[Stored data entries]
------------------------
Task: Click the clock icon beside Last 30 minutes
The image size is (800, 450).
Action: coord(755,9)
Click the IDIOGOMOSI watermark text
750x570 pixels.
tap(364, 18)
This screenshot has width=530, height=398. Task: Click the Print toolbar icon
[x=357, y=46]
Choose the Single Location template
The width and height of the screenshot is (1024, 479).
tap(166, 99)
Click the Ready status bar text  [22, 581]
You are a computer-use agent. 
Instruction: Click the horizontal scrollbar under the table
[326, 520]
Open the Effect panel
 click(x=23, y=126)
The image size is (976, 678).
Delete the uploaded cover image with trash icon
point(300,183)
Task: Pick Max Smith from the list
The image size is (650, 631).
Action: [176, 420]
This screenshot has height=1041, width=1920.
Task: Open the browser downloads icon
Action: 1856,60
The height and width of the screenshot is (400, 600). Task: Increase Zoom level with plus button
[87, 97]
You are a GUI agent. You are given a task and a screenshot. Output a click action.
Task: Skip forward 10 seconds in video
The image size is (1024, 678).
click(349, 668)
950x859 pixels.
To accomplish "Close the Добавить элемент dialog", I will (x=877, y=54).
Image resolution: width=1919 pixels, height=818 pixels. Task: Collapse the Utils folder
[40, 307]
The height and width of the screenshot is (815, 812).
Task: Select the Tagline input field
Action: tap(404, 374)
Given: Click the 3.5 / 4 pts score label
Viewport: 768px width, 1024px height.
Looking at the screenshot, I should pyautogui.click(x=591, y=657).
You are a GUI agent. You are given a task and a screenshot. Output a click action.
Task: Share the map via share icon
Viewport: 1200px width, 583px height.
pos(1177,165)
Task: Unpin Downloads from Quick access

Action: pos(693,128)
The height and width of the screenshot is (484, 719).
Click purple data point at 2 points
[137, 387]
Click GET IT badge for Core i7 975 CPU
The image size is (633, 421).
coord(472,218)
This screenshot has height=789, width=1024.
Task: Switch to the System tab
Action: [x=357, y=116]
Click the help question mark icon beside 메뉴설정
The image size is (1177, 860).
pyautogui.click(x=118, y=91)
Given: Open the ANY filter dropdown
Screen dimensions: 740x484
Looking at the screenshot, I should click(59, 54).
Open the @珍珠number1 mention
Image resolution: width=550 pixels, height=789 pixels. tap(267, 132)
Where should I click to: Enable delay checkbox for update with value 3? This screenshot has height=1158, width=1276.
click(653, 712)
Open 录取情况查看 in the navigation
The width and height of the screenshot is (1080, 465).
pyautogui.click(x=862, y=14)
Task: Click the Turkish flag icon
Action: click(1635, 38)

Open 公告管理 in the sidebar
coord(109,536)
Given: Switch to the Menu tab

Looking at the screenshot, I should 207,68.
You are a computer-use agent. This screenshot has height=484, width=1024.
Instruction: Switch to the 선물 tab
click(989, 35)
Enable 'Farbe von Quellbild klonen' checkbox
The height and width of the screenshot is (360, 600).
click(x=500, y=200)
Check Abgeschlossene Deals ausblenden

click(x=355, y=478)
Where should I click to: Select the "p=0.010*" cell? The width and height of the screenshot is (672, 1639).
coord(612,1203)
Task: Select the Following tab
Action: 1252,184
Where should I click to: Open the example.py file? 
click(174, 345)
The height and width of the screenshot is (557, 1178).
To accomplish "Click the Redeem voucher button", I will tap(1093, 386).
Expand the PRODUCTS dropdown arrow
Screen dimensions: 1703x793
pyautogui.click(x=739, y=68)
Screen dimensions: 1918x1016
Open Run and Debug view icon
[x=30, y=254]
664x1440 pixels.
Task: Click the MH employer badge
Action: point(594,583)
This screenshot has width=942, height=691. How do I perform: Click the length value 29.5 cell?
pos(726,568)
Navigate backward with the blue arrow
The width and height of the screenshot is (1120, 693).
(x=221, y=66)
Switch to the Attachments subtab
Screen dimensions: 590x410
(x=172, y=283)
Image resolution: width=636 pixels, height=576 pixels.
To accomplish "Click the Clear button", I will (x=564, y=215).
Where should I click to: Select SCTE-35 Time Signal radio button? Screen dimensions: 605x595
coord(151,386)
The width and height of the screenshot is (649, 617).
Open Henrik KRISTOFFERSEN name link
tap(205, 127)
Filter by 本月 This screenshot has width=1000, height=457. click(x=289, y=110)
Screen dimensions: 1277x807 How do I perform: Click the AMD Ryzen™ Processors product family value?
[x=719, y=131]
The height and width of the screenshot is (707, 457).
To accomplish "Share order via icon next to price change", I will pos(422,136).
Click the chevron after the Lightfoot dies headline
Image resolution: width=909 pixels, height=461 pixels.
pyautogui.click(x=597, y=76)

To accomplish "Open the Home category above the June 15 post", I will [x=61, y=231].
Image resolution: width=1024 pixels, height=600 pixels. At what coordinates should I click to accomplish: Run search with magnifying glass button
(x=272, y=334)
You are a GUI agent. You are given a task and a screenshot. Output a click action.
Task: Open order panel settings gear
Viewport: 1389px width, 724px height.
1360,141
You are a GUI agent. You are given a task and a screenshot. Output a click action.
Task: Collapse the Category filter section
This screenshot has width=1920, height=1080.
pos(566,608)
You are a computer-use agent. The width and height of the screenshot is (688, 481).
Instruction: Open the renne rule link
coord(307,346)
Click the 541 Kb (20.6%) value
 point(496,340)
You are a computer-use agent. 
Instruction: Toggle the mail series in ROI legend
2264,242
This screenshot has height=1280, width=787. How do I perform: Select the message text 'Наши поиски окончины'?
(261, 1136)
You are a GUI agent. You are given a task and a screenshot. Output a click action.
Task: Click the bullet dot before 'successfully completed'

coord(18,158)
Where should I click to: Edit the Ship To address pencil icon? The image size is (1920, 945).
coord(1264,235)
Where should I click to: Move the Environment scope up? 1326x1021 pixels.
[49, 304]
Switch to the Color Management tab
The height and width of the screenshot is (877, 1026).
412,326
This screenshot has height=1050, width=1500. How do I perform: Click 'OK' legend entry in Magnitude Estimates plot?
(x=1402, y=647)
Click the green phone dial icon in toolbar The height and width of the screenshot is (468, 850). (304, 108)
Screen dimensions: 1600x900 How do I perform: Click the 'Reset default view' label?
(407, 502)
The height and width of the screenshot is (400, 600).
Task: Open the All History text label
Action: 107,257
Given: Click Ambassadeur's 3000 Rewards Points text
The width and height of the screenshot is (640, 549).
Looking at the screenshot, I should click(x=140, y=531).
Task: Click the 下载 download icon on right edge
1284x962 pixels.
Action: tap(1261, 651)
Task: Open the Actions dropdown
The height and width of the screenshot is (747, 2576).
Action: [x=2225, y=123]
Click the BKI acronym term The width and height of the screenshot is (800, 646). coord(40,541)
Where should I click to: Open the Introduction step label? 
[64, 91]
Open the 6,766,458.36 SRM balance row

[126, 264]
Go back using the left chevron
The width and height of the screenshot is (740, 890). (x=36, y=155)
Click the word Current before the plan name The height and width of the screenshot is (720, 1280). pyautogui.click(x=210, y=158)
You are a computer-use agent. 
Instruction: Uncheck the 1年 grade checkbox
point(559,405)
------------------------
## Exercise instructions
The answer is each line from the entries above in which the word "beside" occurs.

## Response to the exercise
Task: Click the clock icon beside Last 30 minutes
Click the help question mark icon beside 메뉴설정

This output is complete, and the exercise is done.